Not harmless: For the first time, doctors have discovered a representative of the circoviruses that can also make us humans ill. The new species, dubbed HCirV-1, can damage liver cells and cause hepatitis, as shown in an immunocompromised patient. These circoviruses could also be behind other cases of liver inflammation of unknown cause, as the researchers explain. So far, this group of viruses was considered harmless to us humans, it was only known to trigger some animal diseases in birds and pigs.
Circoviruses were only discovered in 1974 and have hardly been studied to date. The viruses, which are very small with a diameter of up to 30 nanometers, have a simple structure and do not have a shell. Their genome consists of single-stranded DNA that is formed into a ring – from which the name “Circo-” is derived. So far, these viruses have been considered pure animal pathogens, among other things they are known to be the causative agent of a deadly disease in parrots and two diseases in pigs. For humans, however, the circoviruses have so far been considered completely harmless.
This has changed now. Because a newly discovered variant of the circoviruses can not only infect us humans, it can also make us ill. This was discovered by Philippe Pérot from the Institut Pasteur in Paris and his colleagues when they were investigating a patient with a mysterious liver infection. The elderly woman had received a heart and lung transplant 17 years earlier and was therefore taking immunosuppressive drugs. In early 2022, she was hospitalized for chronic hepatitis.
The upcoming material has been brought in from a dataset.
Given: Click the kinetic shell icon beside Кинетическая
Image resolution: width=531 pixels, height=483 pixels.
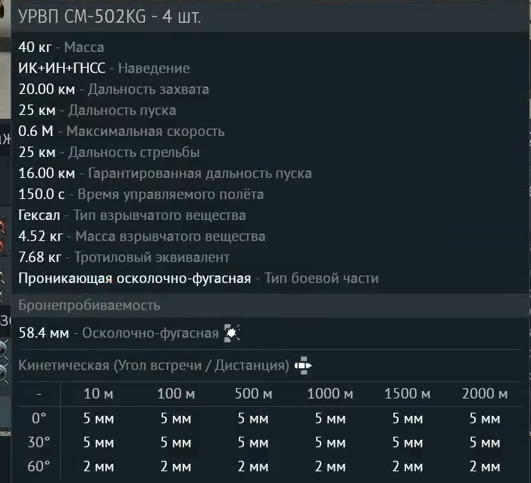Looking at the screenshot, I should pos(303,365).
When the doctors looked for the cause of her liver inflammation, they could not find anything at first: neither one of the common hepatitis pathogens nor any other infection with known bacteria or viruses could be detected. In addition, the woman had not consumed alcohol, illegal drugs, paracetamol or herbal preparations of unclear composition. Still, her liver showed clear signs of inflammation. But why?
Only a computer-assisted search for gene sequences of unknown origin brought clarity. They revealed the presence of a previously unknown circovirus in the patient’s blood and liver tissue. This is the first time researchers have discovered a circovirus that can make us humans ill. “That was completely unexpected,” says Pérot’s colleague Marc Eloit. Because the discovery of new human pathogenic viruses in Europe is extremely rare. The researchers have named this new virus “human circovirus-1”, or HCirV-1 for short.
More detailed analyzes revealed that HCircV-1 can infect human liver cells, multiply in them and thereby damage them. This explains the hepatitis symptoms of the immunocompromised patient. According to the scientists, the new virus could also be responsible for unexplained cases of hepatitis in other patients – for example for the mysterious hepatitis epidemic that hit children in Great Britain in particular, but also in some other European countries at the beginning of 2022.
How and where the woman contracted this new virus is still unknown. She had neither traveled nor received a blood transfusion prior to her infection. According to the DNA comparisons, HCirV-1 is not derived from the circoviruses found in birds or pigs in Europe. “Instead, phylogenetic analyzes place this pathogen in the vicinity of several virus variants previously only known to occur in exotic wild animals,” the physicians report. This makes direct transmission from these animals to the patient unlikely.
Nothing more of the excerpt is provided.